[Data items]
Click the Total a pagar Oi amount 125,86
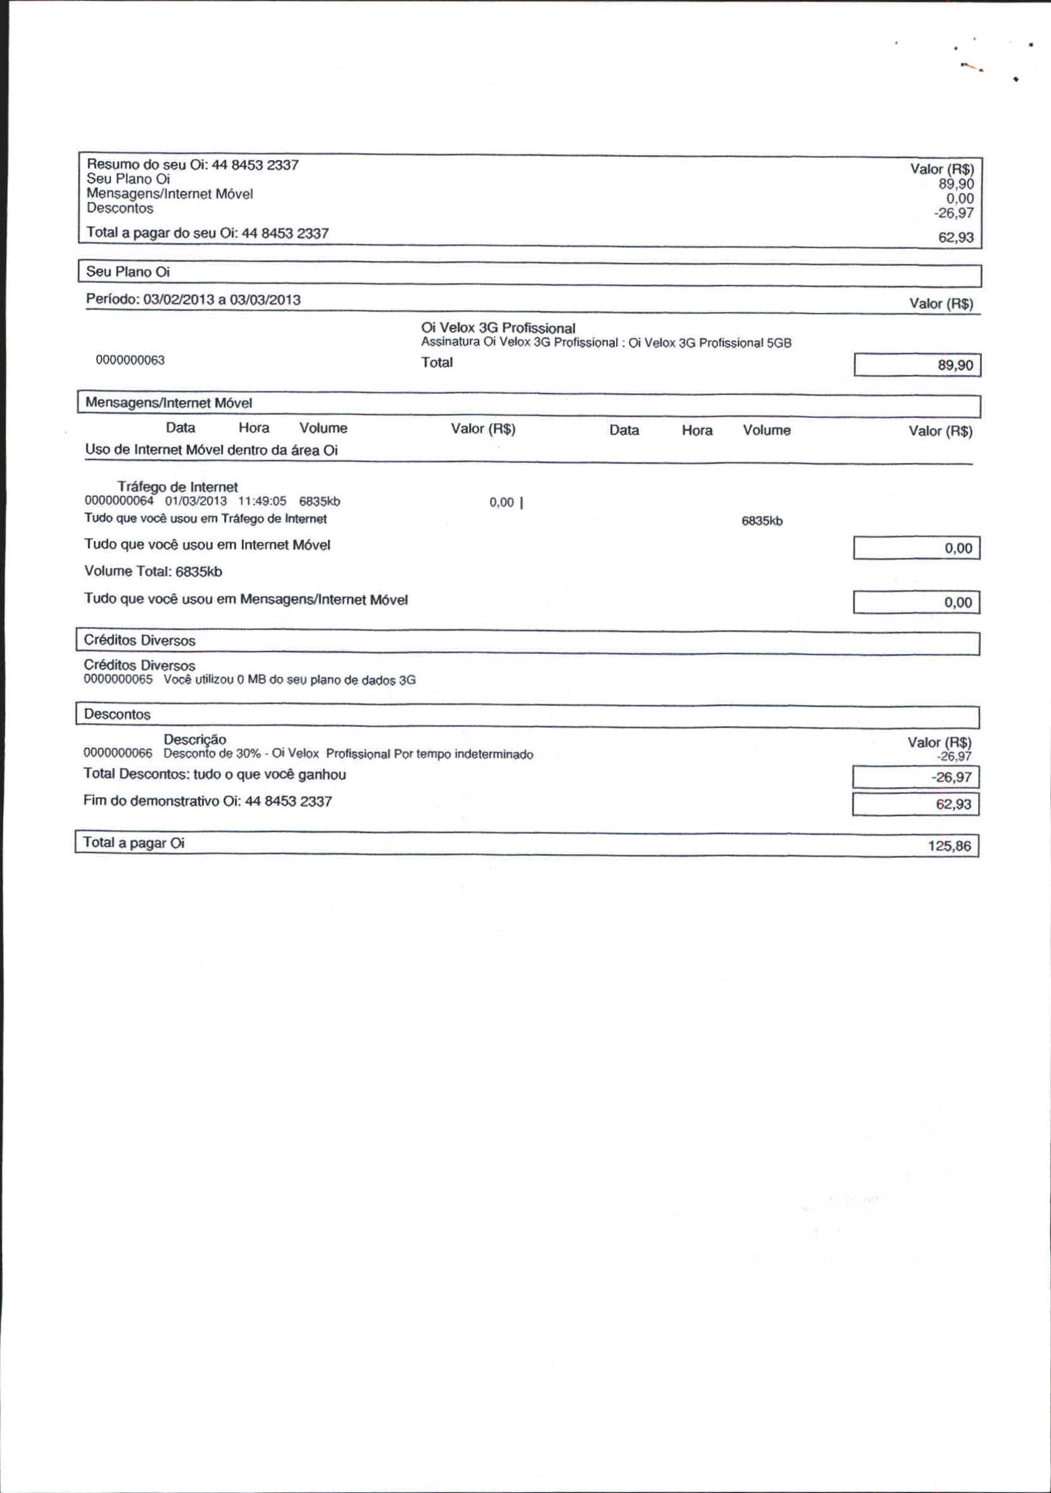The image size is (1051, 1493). pyautogui.click(x=949, y=846)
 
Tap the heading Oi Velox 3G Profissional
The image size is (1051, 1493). pyautogui.click(x=498, y=328)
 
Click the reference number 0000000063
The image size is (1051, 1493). pyautogui.click(x=130, y=360)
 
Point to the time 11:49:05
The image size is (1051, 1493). pyautogui.click(x=262, y=501)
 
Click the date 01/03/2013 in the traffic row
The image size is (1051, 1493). pyautogui.click(x=196, y=501)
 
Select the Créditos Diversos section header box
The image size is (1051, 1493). pyautogui.click(x=527, y=642)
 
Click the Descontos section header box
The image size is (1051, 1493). pyautogui.click(x=527, y=715)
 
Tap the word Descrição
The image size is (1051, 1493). pyautogui.click(x=194, y=740)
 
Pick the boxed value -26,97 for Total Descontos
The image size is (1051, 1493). pyautogui.click(x=916, y=777)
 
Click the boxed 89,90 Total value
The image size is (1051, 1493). pyautogui.click(x=917, y=365)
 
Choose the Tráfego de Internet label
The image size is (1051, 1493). pyautogui.click(x=177, y=486)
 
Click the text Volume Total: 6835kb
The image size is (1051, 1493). pyautogui.click(x=153, y=572)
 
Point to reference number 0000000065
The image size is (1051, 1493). pyautogui.click(x=118, y=679)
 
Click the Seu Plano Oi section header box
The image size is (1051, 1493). pyautogui.click(x=529, y=273)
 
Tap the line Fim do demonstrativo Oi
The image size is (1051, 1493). pyautogui.click(x=208, y=801)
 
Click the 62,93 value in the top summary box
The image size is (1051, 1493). pyautogui.click(x=955, y=237)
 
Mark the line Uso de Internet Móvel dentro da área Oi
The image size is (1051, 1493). pyautogui.click(x=211, y=450)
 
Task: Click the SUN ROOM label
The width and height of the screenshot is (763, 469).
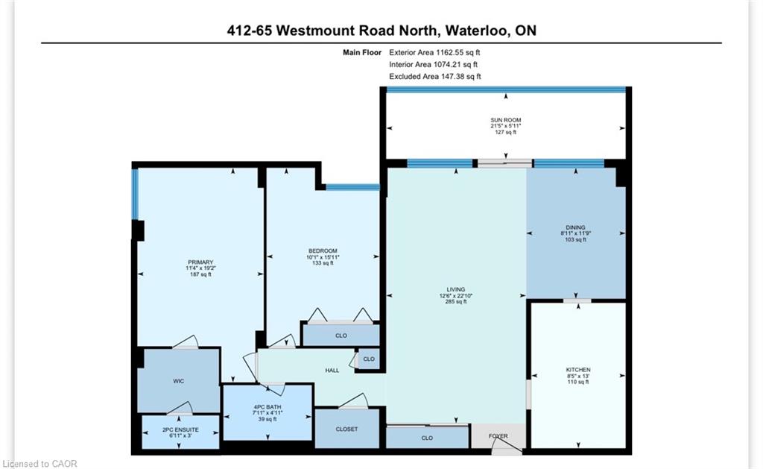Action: [x=506, y=120]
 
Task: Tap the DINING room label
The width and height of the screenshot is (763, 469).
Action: [x=575, y=227]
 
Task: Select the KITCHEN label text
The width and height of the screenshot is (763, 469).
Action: [x=578, y=370]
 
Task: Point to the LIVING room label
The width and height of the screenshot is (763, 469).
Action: [x=456, y=289]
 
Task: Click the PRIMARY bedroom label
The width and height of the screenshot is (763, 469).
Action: [x=200, y=262]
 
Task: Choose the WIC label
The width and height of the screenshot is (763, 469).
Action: [x=179, y=381]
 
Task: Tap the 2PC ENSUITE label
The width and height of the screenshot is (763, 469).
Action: [x=180, y=429]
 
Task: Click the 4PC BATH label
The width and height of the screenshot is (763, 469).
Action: [x=267, y=406]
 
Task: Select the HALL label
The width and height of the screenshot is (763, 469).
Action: [x=332, y=370]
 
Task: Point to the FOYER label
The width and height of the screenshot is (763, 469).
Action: [x=498, y=436]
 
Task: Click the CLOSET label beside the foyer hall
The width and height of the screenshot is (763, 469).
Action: [x=346, y=429]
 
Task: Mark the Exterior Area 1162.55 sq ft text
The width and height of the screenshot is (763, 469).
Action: [x=434, y=52]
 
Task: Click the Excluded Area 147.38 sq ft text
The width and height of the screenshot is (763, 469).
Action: [x=435, y=77]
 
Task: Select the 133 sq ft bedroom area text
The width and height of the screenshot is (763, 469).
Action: [x=323, y=263]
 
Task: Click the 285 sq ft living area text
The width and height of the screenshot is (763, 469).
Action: [x=456, y=301]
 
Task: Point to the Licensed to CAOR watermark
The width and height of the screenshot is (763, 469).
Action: [x=39, y=464]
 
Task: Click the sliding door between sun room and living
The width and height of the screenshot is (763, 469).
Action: [x=505, y=163]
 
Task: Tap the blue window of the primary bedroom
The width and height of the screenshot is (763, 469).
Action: [x=136, y=194]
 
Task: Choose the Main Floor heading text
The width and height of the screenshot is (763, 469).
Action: [x=362, y=52]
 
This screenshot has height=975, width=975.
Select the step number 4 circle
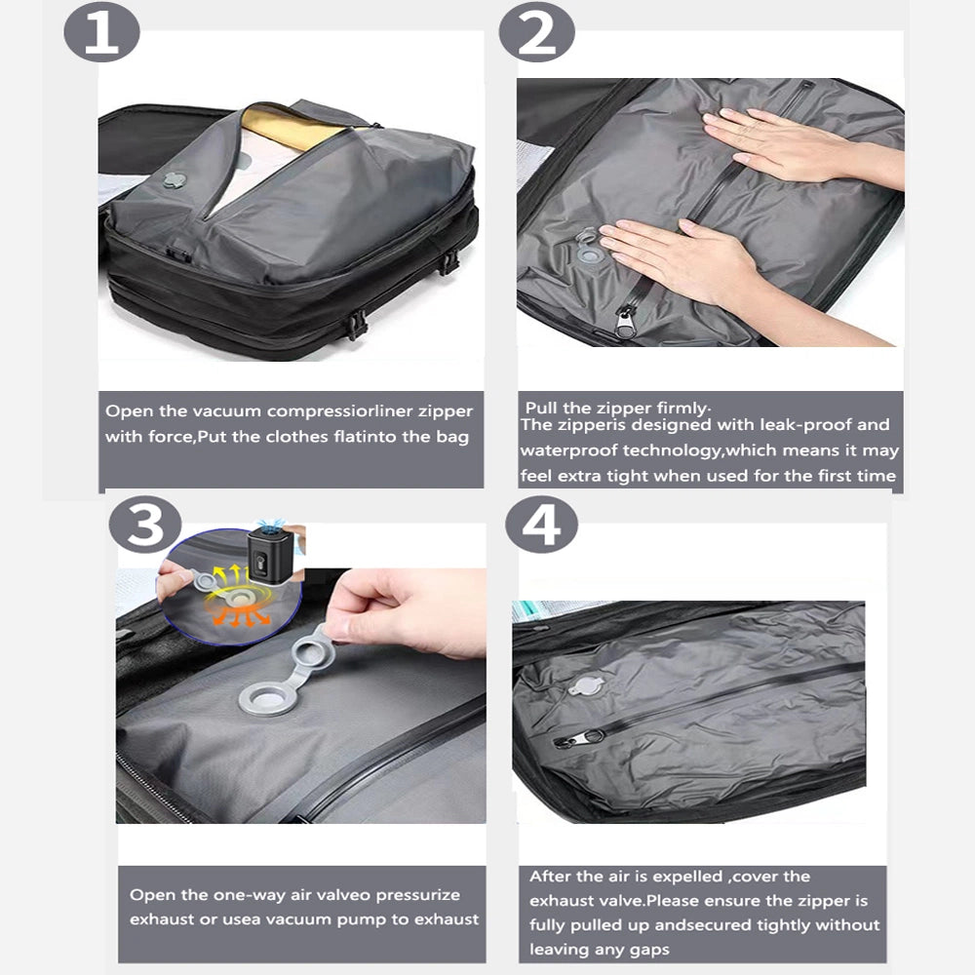point(541,527)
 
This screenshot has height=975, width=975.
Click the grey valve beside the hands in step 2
point(588,250)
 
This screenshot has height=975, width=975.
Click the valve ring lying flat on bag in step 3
point(264,699)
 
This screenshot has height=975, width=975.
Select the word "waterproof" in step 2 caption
point(570,450)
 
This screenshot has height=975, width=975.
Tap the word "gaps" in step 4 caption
point(645,949)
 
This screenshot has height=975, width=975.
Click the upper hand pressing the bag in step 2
point(790,141)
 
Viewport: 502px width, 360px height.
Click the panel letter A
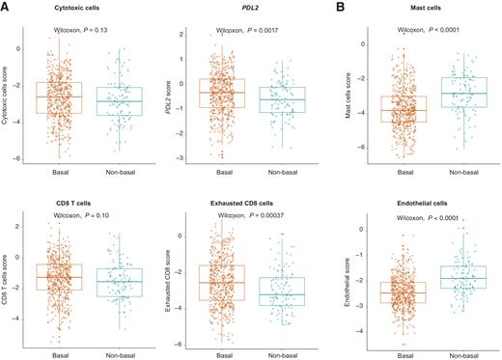tap(6, 7)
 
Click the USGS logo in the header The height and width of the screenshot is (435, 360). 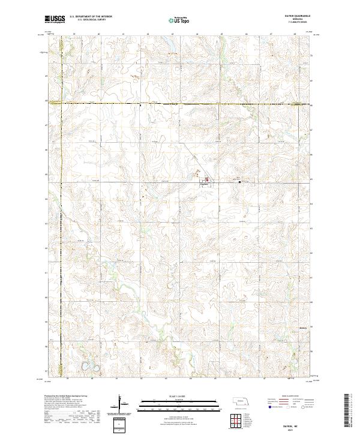pyautogui.click(x=55, y=20)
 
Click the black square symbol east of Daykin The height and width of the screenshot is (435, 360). pyautogui.click(x=240, y=182)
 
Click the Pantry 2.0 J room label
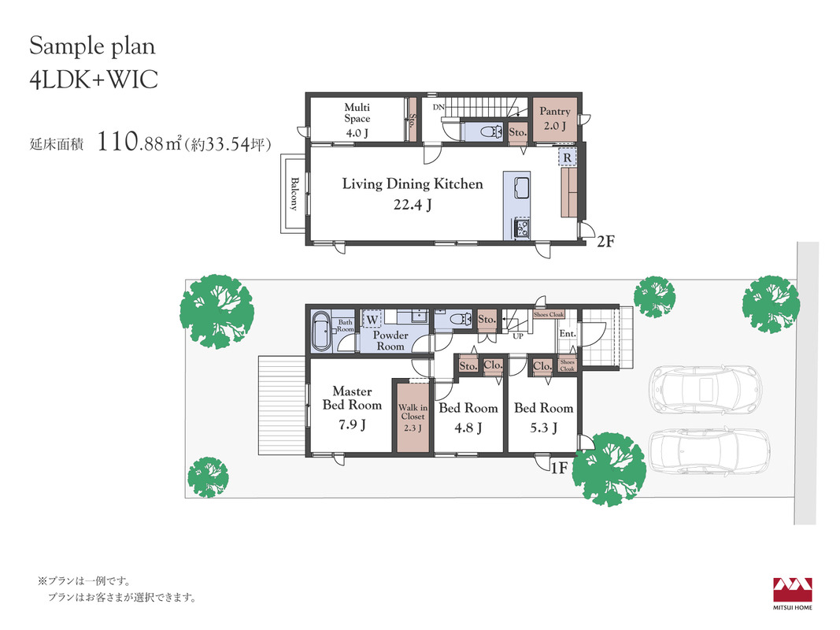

◆ **Task goal**
Rewrite the lines from the one containing "Task: Point to the FOYER label" through the one containing "Action: [x=435, y=77]" as a numbered list, leaving out blank lines.

◆ **Written solution**
1. Task: Point to the FOYER label
2. The width and height of the screenshot is (763, 469).
3. Action: [x=498, y=436]
4. Task: Click the CLOSET label beside the foyer hall
5. The width and height of the screenshot is (763, 469).
6. Action: [x=346, y=429]
7. Task: Mark the Exterior Area 1162.55 sq ft text
8. The width and height of the screenshot is (763, 469).
9. Action: [x=434, y=52]
10. Task: Click the Excluded Area 147.38 sq ft text
11. The width and height of the screenshot is (763, 469).
12. Action: [x=435, y=77]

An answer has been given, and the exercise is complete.